Thursday, February 28, 2008

not nearly over

if you think that the housing price problems in the US are approaching their bottom, it may be worthwhile to keep the following in mind:

despite a drastically reduced Fed Reserve Rate over the last month, the 30 year fixed mortgage rate has actually gone up. because of this, house affordability is actually falling faster than house prices in most markets. with speculative fever strongly dampened, house prices will be guided by what is sustainably affordable to the market, rather than what some idiot can cover the teaser payment on.

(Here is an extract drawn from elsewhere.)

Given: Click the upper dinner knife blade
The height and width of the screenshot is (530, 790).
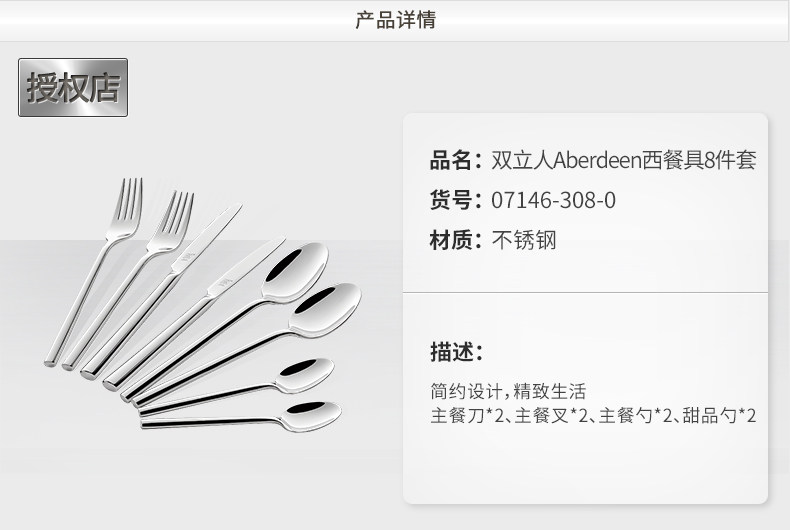Looking at the screenshot, I should coord(207,238).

new appraisal rules are being considered that will reduce a lender's ability to fudge the numbers to make things work. essentially, a loan can only be given for some percentage of the value of a house. the value of the house is determined by an appraiser. in the recent past, appraisers have become less and less independent because of immoral (and illegal) business practices on the part of lenders and brokers. the discussion today is that the appraisers will be made to be actually independent. so, house valuations will be guided by reality rather than being decided by a lender and rubber stamped by an appraiser who will get fired if they don't match the target appraisal.

on the other hand, the Fed Reserve Bank seems to be set on the idea of continued rate cuts, which effectively devalue the USD. having a long term loan that you get to pay back with an increasingly worthless currency isn't such a bad thing. and mortgage rates may get much higher before they get lower. so, prices will almost certainly be lower in a few years, but affordability may be lower as well.